President Donald Trump’s steel and aluminum import tariffs may play havoc with economic orthodoxy, but they fit an established American political tradition: They mostly benefit the swing states that carried the 2016 election for Trump.

In a working paper published on Monday, Xiangjun Ma of the University of International Trade and Economics in Beijing and John McLaren of the University of Virginia show that U.S. import tariffs are designed to favor industries located in swing states. “Our best estimate is that the U.S. political process treats a voter living in a non-swing state as being worth 77% as much as a voter in a swing state,” Ma and McLaren wrote. The example they used in the paper involved tariffs on imports from Mexico in 1990s. But their “swing state theorem” is easily applied to Trump’s new tariffs.

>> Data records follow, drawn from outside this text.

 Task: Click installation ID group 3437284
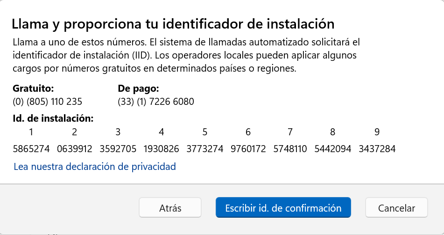[377, 149]
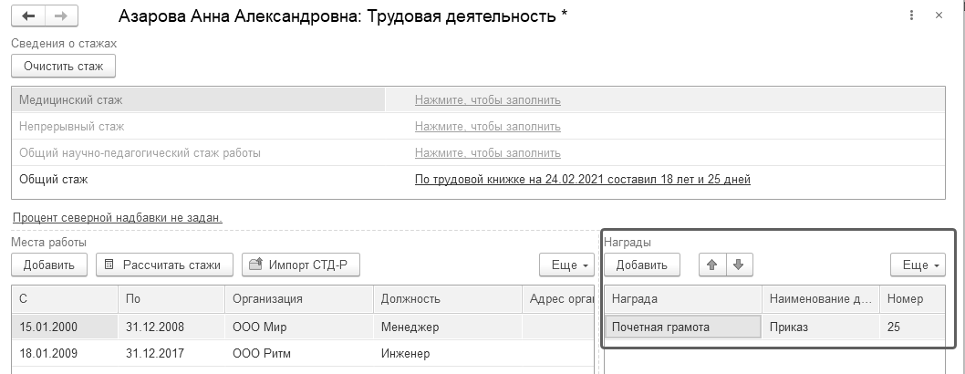Image resolution: width=965 pixels, height=374 pixels.
Task: Close the Трудовая деятельность form
Action: coord(939,16)
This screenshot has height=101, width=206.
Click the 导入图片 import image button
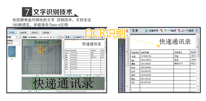coord(12,32)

“Metal-Refining Furnace Operators and Tenders” is a blue-collar specialization that exists largely in the steel and aluminum industries, with some non-ferrous metal production thrown in. There were a total of 17,730 such workers in the U.S. in 2016, according to the Bureau of Labor Statistics, 76 percent of them employed at aluminum smelters, steel mills and foundries. And which five states employ the most furnace operators? Indiana, Pennsylvania, Alabama, Ohio and Michigan, of course.

Indiana usually votes Republican, though Barack Obama was able to tip it in 2008. Alabama is comfortably red in presidential elections. But the other three states in the top five swung the 2016 election to Trump. He won Ohio by 8.07 percent, Pennsylvania by 0.72 percent and Michigan by 0.22 percent. The victories in Pennsylvania and Michigan—crucial parts of the so-called “Blue Wall”—particularly blindsided the Clinton campaign. Outside the top five but close to it are two more states where Trump won narrow victories—Wisconsin and North Carolina.

Whether consciously or intuitively, Trump appears to be paying back the states that handed him his extraordinary victory in 2016. As in the coal industry, Trump’s help won’t result in many steel and aluminum jobs. The new tariffs may even end up hurting the swing states (though in Michigan, for example, Democratic politicians appear much more worried about that possibility than Republican ones). But Trump’s exemptions for Canada and Mexico minimize the possibility of serious damage from retaliation. And he’s creating the impression that he hasn’t forgotten the disenchanted blue-collar whites who delivered him to power.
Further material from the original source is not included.